• [What you have to do]
Extract, word for word, the lines that begin with the one containing "Click the Search" and end with the one containing "point(66,684)", including both of those lines.

::: Data rows :::

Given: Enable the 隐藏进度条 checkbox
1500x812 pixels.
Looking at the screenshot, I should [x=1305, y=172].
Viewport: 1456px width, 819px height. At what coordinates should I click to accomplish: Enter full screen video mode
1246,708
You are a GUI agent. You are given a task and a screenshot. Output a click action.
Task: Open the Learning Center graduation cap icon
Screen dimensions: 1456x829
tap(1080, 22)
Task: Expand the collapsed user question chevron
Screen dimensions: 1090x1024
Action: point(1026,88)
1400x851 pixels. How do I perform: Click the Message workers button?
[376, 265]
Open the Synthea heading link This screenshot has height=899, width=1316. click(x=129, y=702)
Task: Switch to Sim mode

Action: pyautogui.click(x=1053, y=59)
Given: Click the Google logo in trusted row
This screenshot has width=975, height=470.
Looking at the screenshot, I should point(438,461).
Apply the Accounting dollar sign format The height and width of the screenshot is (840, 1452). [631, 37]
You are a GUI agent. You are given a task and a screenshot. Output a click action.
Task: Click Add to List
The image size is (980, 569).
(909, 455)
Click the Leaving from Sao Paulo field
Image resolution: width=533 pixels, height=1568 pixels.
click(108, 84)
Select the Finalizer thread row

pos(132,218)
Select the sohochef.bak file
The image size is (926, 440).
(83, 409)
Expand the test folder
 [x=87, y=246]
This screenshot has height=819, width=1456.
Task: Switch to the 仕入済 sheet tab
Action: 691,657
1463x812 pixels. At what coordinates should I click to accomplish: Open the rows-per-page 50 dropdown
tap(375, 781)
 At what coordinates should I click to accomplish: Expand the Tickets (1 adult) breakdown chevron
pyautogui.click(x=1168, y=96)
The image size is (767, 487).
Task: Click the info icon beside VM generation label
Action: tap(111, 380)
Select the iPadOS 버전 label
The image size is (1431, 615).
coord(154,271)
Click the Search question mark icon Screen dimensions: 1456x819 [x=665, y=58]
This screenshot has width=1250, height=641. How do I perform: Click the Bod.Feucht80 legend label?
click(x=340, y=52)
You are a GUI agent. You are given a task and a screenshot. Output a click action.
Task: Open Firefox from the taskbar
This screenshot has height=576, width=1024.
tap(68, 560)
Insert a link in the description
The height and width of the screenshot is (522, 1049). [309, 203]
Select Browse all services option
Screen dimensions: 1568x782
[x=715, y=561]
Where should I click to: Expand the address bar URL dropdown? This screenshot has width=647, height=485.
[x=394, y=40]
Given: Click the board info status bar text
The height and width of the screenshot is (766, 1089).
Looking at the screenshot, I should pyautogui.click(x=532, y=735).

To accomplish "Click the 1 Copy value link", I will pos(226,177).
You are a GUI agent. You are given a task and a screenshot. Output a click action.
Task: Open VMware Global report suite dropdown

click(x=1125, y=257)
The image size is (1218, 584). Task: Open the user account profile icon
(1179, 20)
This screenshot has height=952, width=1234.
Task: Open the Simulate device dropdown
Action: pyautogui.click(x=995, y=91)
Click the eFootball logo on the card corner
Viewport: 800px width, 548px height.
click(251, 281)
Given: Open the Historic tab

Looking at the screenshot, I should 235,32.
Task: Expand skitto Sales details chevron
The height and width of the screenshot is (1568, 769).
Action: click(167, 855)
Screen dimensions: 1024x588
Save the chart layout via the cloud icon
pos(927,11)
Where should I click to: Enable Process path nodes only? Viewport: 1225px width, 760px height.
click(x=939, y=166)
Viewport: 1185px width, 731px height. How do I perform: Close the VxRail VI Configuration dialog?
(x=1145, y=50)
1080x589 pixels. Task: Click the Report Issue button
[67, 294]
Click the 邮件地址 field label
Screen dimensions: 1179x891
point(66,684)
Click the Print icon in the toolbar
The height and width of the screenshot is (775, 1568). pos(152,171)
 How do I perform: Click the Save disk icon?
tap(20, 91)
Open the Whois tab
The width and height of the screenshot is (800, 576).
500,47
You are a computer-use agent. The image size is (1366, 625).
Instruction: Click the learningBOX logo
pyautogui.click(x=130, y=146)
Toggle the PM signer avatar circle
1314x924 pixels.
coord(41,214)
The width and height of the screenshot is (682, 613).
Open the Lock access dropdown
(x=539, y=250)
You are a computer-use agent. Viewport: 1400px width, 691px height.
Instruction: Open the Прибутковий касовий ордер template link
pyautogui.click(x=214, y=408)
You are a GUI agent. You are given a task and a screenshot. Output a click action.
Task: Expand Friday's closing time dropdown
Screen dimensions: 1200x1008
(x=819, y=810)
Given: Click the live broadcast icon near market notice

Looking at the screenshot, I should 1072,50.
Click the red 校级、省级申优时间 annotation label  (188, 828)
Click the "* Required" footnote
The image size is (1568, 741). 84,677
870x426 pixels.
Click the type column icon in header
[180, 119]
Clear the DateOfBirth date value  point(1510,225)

:::

• [Exercise output]
Click the Search question mark icon Screen dimensions: 1456x819 [x=665, y=58]
This screenshot has width=1250, height=641. How do I perform: Click the Bod.Feucht80 legend label?
click(x=340, y=52)
You are a GUI agent. You are given a task and a screenshot. Output a click action.
Task: Open Firefox from the taskbar
This screenshot has height=576, width=1024.
tap(68, 560)
Insert a link in the description
The height and width of the screenshot is (522, 1049). [309, 203]
Select Browse all services option
Screen dimensions: 1568x782
[x=715, y=561]
Where should I click to: Expand the address bar URL dropdown? This screenshot has width=647, height=485.
[x=394, y=40]
Given: Click the board info status bar text
The height and width of the screenshot is (766, 1089).
Looking at the screenshot, I should pyautogui.click(x=532, y=735).

To accomplish "Click the 1 Copy value link", I will pos(226,177).
You are a GUI agent. You are given a task and a screenshot. Output a click action.
Task: Open VMware Global report suite dropdown

click(x=1125, y=257)
The image size is (1218, 584). Task: Open the user account profile icon
(1179, 20)
This screenshot has height=952, width=1234.
Task: Open the Simulate device dropdown
Action: pyautogui.click(x=995, y=91)
Click the eFootball logo on the card corner
Viewport: 800px width, 548px height.
click(251, 281)
Given: Open the Historic tab

Looking at the screenshot, I should 235,32.
Task: Expand skitto Sales details chevron
The height and width of the screenshot is (1568, 769).
Action: click(167, 855)
Screen dimensions: 1024x588
Save the chart layout via the cloud icon
pos(927,11)
Where should I click to: Enable Process path nodes only? Viewport: 1225px width, 760px height.
click(x=939, y=166)
Viewport: 1185px width, 731px height. How do I perform: Close the VxRail VI Configuration dialog?
(x=1145, y=50)
1080x589 pixels. Task: Click the Report Issue button
[67, 294]
Click the 邮件地址 field label
Screen dimensions: 1179x891
point(66,684)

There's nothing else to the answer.